What to work on:
Turn all the rows below into a numbered list, one line per number, and skip any blank lines.

Material provided:
########

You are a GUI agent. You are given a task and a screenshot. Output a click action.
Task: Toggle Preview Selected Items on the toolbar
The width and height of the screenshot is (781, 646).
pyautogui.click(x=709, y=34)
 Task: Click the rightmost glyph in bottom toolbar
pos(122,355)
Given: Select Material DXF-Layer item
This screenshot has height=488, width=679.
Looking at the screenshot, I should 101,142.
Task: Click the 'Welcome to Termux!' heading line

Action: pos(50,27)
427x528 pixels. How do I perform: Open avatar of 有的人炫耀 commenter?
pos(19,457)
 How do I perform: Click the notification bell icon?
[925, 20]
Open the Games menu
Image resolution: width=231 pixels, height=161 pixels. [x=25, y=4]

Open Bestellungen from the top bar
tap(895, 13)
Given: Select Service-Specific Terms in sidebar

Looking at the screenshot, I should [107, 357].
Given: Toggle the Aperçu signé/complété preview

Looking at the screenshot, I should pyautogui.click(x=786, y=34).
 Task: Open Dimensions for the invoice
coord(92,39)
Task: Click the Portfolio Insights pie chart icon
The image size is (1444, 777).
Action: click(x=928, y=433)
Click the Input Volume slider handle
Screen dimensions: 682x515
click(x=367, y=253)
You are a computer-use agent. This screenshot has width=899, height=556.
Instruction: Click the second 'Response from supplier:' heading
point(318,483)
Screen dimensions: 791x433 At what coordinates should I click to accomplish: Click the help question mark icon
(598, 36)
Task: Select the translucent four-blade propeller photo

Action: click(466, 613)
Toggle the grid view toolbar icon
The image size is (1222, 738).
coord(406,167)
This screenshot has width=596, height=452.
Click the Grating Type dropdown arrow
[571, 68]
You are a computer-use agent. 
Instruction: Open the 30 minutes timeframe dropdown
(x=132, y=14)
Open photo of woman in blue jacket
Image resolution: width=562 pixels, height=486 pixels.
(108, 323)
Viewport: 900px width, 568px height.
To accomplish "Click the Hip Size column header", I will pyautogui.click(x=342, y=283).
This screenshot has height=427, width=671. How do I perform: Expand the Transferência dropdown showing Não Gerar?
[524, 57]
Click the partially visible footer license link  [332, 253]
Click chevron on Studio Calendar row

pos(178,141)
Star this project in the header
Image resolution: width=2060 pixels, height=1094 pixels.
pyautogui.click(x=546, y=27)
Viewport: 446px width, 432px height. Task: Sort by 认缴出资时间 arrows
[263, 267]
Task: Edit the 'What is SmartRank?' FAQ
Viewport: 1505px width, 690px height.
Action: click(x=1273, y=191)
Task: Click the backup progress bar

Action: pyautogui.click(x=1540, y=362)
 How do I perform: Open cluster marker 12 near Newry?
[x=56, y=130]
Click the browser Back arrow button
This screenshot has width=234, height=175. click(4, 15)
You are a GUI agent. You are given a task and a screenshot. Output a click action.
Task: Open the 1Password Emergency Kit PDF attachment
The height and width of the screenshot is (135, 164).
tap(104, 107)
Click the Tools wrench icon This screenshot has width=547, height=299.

########

Task solution:
1. You are a GUI agent. You are given a task and a screenshot. Output a click action.
2. Task: Toggle Preview Selected Items on the toolbar
3. The width and height of the screenshot is (781, 646).
4. pyautogui.click(x=709, y=34)
5.  Task: Click the rightmost glyph in bottom toolbar
6. pos(122,355)
7. Given: Select Material DXF-Layer item
8. This screenshot has height=488, width=679.
9. Looking at the screenshot, I should 101,142.
10. Task: Click the 'Welcome to Termux!' heading line
11. Action: pos(50,27)
12. 427x528 pixels. How do I perform: Open avatar of 有的人炫耀 commenter?
13. pos(19,457)
14.  How do I perform: Click the notification bell icon?
15. [925, 20]
16. Open the Games menu
17. Image resolution: width=231 pixels, height=161 pixels. [x=25, y=4]
18. Open Bestellungen from the top bar
19. tap(895, 13)
20. Given: Select Service-Specific Terms in sidebar
21. Looking at the screenshot, I should [107, 357].
22. Given: Toggle the Aperçu signé/complété preview
23. Looking at the screenshot, I should pyautogui.click(x=786, y=34).
24.  Task: Open Dimensions for the invoice
25. coord(92,39)
26. Task: Click the Portfolio Insights pie chart icon
27. The image size is (1444, 777).
28. Action: click(x=928, y=433)
29. Click the Input Volume slider handle
30. Screen dimensions: 682x515
31. click(x=367, y=253)
32. You are a computer-use agent. This screenshot has width=899, height=556.
33. Instruction: Click the second 'Response from supplier:' heading
34. point(318,483)
35. Screen dimensions: 791x433 At what coordinates should I click to accomplish: Click the help question mark icon
36. (598, 36)
37. Task: Select the translucent four-blade propeller photo
38. Action: click(466, 613)
39. Toggle the grid view toolbar icon
40. The image size is (1222, 738).
41. coord(406,167)
42. This screenshot has width=596, height=452.
43. Click the Grating Type dropdown arrow
44. [571, 68]
45. You are a computer-use agent. 
46. Instruction: Open the 30 minutes timeframe dropdown
47. (x=132, y=14)
48. Open photo of woman in blue jacket
49. Image resolution: width=562 pixels, height=486 pixels.
50. (108, 323)
51. Viewport: 900px width, 568px height.
52. To accomplish "Click the Hip Size column header", I will pyautogui.click(x=342, y=283).
53. This screenshot has height=427, width=671. How do I perform: Expand the Transferência dropdown showing Não Gerar?
54. [524, 57]
55. Click the partially visible footer license link  [332, 253]
56. Click chevron on Studio Calendar row
57. pos(178,141)
58. Star this project in the header
59. Image resolution: width=2060 pixels, height=1094 pixels.
60. pyautogui.click(x=546, y=27)
61. Viewport: 446px width, 432px height. Task: Sort by 认缴出资时间 arrows
62. [263, 267]
63. Task: Edit the 'What is SmartRank?' FAQ
64. Viewport: 1505px width, 690px height.
65. Action: click(x=1273, y=191)
66. Task: Click the backup progress bar
67. Action: pyautogui.click(x=1540, y=362)
68.  How do I perform: Open cluster marker 12 near Newry?
69. [x=56, y=130]
70. Click the browser Back arrow button
71. This screenshot has width=234, height=175. click(4, 15)
72. You are a GUI agent. You are given a task and a screenshot. Output a click action.
73. Task: Open the 1Password Emergency Kit PDF attachment
74. The height and width of the screenshot is (135, 164).
75. tap(104, 107)
76. Click the Tools wrench icon This screenshot has width=547, height=299.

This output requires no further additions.